Contributors to Hallucination
The primary contributors to hallucination are identified as data-related issues and deficiencies in training and inference processes:
- Data-Related Issues: Data noise introduced during heuristic data collection or inherent divergence in certain NLG tasks can lead to hallucinations. Mismatches between the source and target data can train models to produce unfaithful outputs.
- Training and Inference Deficiencies: These include imperfect representation learning, erroneous decoding strategies, exposure bias, and parametric knowledge biases that cause models to favor memorized information over the provided input.
Metrics for Measuring Hallucination
The survey categorizes hallucination metrics into statistical and model-based approaches:
- Statistical Metrics: Metrics like PARENT and its variants measure lexical overlap between generated text and source/reference texts but fall short in capturing syntactic and semantic variations.
- Model-Based Metrics: These utilize Information Extraction (IE), QA-based, NLI-based, and LM-based methods to evaluate faithfulness. Each approach has its strengths and potential limitations, such as error propagation from IE or QA models and domain adaptation issues of NLI models.
Mitigation Methods
The survey delineates two main categories of mitigation methods: data-related and modeling/inference techniques:
- Data-Related Methods: These involve building faithful datasets, cleaning existing datasets to remove noise, and augmenting data with explicit knowledge to improve the alignment between input and output.
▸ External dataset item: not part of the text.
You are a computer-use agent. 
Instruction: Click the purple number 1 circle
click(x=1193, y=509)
- Modeling and Inference Techniques: Approaches such as architectural modifications, planning/sketching, reinforcement learning, multi-task learning, and constrained generation strategies are explored to enhance faithfulness and reduce hallucination. Post-processing methods like generating-then-refining are also employed to correct unfaithful content.
Task-Specific Insights
Abstractive Summarization
Hallucination in summarization tasks surfaces as summaries that contain additional or contradictory information compared to the source. Fine-grained metrics distinguish between semantic frame errors, discourse errors, and content verifiability errors. Model-based and IE-based metrics are particularly useful in evaluating such hallucinations.
Dialogue Generation
Both open-domain and task-oriented dialogue systems exhibit self-consistency and external consistency issues. Methods like persona conditioning, retrieval-augmented generation, and response refinement help mitigate hallucinations in dialogue models.
Generative Question Answering
GQA systems face hallucination when generating long-form answers from multiple sources. Current mitigation focuses on improved retrieval models and frameworks that synthesize information accurately from multiple documents.
Data-to-Text Generation
Structured data to natural language generation tasks suffer due to the semantic gap. Planning/skeleton-based methods, entity-centric metrics, and hybrid models using variational Bayesian techniques or uncertainty-aware beam searches are employed to mitigate hallucinations.
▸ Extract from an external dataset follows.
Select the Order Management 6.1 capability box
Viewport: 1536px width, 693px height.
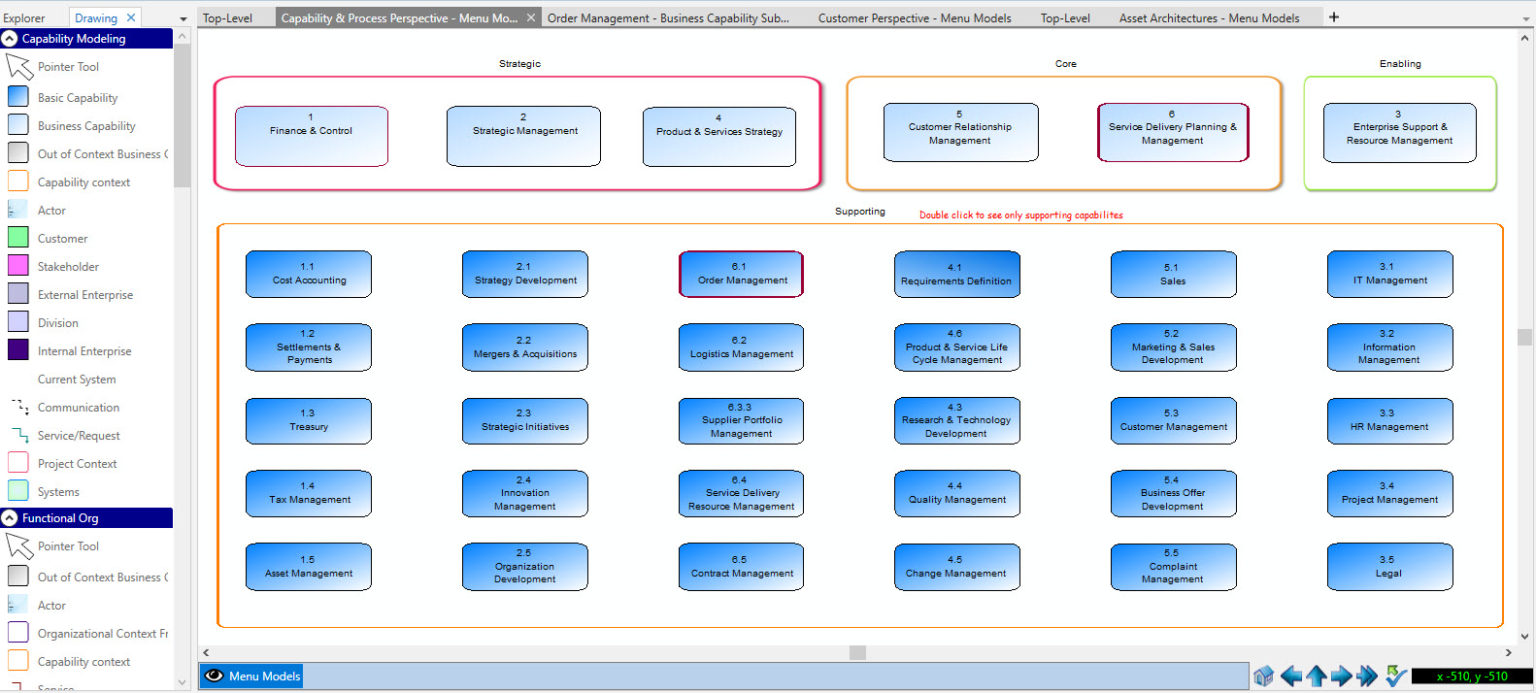point(740,274)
Implications and Future Directions
Addressing hallucinations is critical for enhancing the trustworthiness and applicability of NLG systems in real-world scenarios. Future research directions include:
- Developing fine-grained and generalizable metrics that can adapt to different tasks.
- Incorporating human cognitive perspectives to improve automatic evaluation methods.
- Exploring reasoning capabilities of models to reduce intrinsic hallucinations.
- Investigating task-specific nuances such as handling numerical data in reports.
- Enhancing controllability to balance faithfulness against diversity and informativeness.
Conclusion
This comprehensive survey by Ji et al. provides a robust framework for understanding and addressing hallucinations in NLG. It underscores the necessity for refined metrics, innovative mitigation strategies, and further exploratory research in the field to develop more accurate and reliable NLG systems.